[Data entries]
____
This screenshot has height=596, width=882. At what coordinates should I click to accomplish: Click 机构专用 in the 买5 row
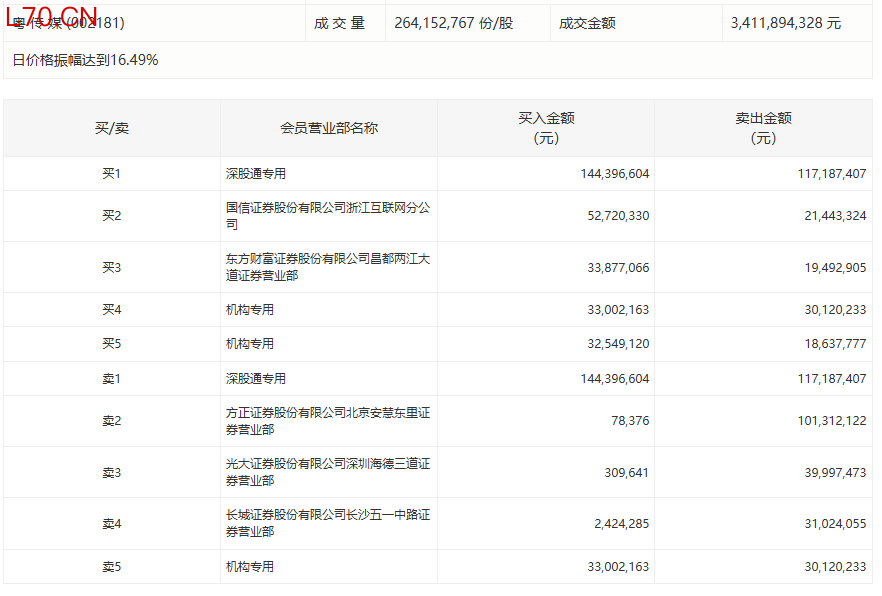[250, 344]
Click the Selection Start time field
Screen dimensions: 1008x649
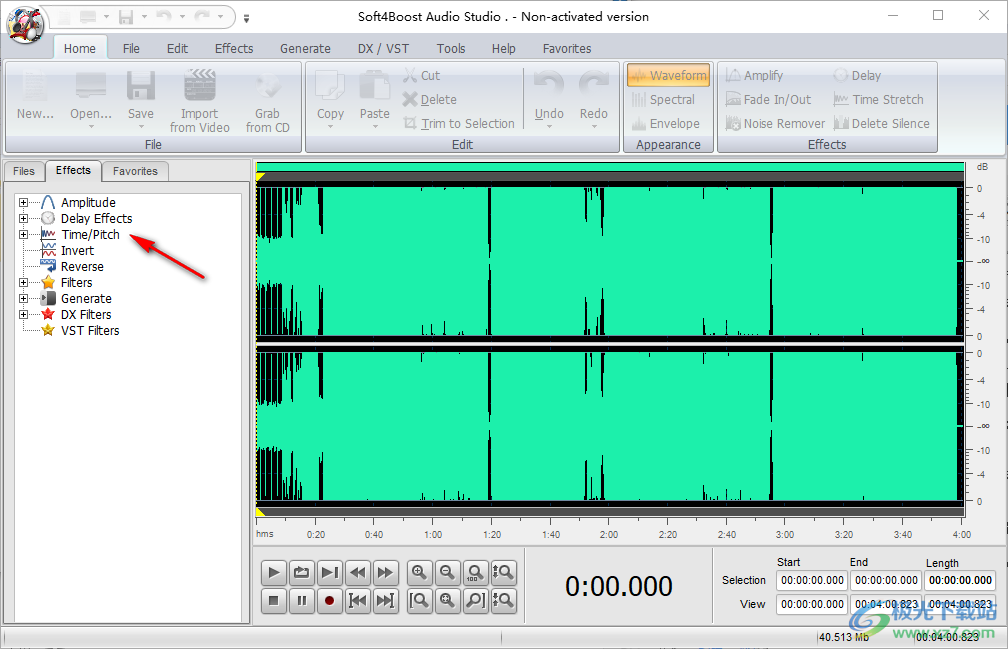(x=812, y=580)
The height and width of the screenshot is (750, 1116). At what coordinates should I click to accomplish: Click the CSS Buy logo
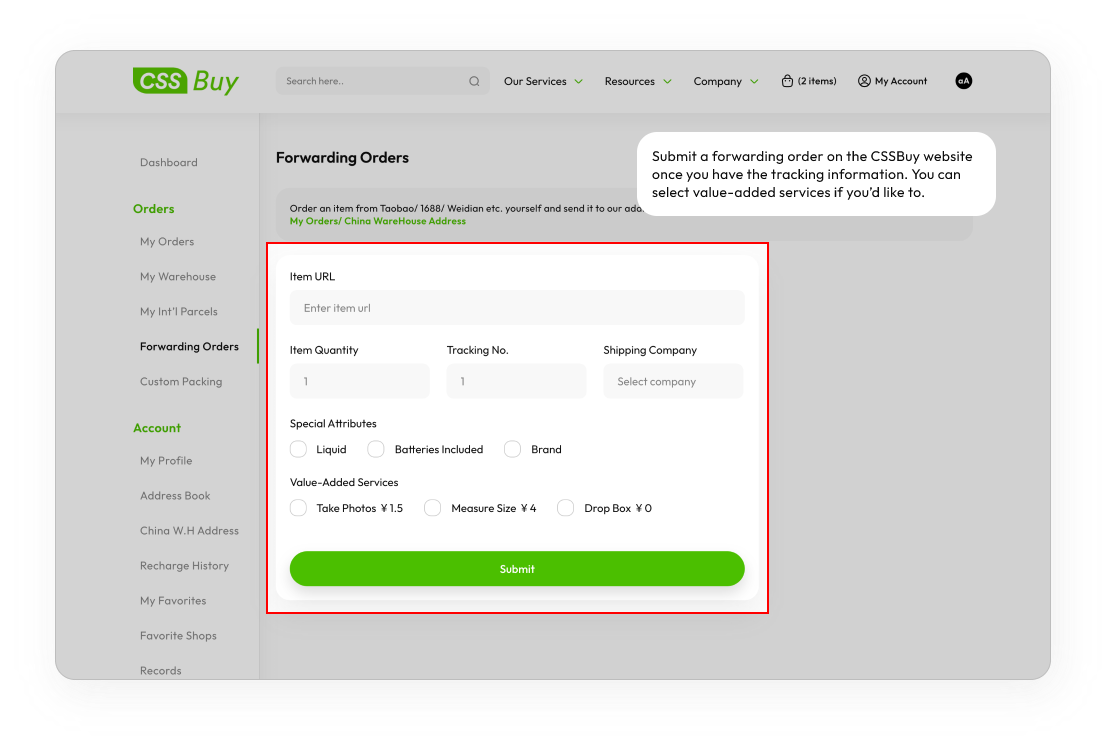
____
Put every line of the entries above into a numbered list, skipping blank lines and omitting the pictures.

▶ Response to this task
1. This screenshot has height=596, width=882. At what coordinates should I click to accomplish: Click 机构专用 in the 买5 row
2. [250, 344]
3. Click the Selection Start time field
4. Screen dimensions: 1008x649
5. (x=812, y=580)
6. The height and width of the screenshot is (750, 1116). At what coordinates should I click to accomplish: Click the CSS Buy logo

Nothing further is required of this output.